WHAT IS NEEDED ▸ Read through the data and report every line in which the word "March" occurs.
━━ THE DATA
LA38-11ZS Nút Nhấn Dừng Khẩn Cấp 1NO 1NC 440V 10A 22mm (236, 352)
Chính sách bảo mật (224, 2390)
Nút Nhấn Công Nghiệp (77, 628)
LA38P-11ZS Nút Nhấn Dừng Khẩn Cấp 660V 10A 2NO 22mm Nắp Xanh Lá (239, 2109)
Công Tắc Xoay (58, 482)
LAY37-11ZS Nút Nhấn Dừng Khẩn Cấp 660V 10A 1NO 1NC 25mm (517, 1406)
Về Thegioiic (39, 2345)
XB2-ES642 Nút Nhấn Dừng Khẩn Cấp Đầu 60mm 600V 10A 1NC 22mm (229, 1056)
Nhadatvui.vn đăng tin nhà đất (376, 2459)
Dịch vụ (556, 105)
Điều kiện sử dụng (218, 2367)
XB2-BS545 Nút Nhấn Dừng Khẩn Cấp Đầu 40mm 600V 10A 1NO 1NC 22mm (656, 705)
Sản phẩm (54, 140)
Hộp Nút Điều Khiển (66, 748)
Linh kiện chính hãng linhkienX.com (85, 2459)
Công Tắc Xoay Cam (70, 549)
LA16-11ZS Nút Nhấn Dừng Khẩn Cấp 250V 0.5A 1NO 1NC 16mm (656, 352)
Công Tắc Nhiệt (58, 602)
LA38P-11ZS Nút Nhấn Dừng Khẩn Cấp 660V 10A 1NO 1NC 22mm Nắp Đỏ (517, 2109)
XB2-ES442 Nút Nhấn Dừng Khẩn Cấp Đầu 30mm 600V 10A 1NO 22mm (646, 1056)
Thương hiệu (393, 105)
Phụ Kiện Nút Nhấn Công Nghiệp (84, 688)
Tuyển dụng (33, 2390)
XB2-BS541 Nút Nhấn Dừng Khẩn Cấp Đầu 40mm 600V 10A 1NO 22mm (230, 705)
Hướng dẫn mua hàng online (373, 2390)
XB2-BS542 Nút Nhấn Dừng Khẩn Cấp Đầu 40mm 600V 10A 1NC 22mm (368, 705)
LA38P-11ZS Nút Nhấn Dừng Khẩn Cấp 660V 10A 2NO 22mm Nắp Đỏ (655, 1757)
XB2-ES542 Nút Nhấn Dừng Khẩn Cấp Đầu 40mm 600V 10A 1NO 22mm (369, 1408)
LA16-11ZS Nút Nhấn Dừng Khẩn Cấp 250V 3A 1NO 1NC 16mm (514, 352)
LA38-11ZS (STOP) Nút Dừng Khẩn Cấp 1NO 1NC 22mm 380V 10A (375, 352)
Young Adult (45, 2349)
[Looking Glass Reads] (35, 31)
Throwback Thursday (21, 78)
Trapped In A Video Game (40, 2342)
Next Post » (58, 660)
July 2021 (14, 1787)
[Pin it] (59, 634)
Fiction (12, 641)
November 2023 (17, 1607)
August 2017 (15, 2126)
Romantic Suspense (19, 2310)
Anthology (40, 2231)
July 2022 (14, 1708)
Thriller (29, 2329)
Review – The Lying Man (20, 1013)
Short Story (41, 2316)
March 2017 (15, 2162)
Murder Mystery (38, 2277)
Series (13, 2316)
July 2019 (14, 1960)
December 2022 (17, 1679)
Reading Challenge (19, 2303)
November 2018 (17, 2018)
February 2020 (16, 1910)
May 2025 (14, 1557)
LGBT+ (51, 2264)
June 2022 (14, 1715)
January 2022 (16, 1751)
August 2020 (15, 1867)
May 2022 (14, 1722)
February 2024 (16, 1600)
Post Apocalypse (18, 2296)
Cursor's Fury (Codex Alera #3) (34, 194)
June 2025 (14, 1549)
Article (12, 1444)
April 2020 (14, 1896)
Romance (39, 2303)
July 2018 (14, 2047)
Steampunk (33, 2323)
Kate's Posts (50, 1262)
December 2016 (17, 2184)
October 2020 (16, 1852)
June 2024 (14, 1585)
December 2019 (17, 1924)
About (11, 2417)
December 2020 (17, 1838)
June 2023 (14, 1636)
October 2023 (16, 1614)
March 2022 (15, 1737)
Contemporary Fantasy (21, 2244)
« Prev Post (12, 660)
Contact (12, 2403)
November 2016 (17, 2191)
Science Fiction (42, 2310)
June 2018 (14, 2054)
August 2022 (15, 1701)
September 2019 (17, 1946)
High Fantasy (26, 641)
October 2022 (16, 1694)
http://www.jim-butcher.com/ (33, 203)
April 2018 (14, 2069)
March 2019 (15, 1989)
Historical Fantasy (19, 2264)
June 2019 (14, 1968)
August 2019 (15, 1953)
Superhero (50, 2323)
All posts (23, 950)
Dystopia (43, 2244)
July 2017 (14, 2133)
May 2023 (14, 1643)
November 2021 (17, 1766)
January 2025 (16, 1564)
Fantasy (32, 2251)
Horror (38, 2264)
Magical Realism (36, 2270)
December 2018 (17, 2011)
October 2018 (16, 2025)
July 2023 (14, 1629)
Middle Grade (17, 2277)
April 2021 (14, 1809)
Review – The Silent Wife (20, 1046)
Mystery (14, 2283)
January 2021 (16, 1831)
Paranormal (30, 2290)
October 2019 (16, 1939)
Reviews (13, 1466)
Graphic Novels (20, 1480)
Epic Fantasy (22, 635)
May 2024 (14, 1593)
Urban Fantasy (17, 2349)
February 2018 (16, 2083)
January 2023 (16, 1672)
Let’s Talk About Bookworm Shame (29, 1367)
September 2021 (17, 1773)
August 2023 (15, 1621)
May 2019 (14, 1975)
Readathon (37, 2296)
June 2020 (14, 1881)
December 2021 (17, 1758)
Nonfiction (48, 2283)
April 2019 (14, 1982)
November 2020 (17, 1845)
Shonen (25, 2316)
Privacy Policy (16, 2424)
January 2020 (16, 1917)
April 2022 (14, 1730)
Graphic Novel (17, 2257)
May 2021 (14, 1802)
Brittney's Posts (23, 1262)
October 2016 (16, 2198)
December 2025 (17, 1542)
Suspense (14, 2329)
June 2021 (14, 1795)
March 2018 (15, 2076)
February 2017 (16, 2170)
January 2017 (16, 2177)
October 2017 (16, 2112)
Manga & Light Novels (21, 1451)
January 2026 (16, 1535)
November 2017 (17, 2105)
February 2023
━━━━
TASK ANSWER ▸
March 2017 (15, 2162)
March 2022 (15, 1737)
March 2019 (15, 1989)
March 2018 (15, 2076)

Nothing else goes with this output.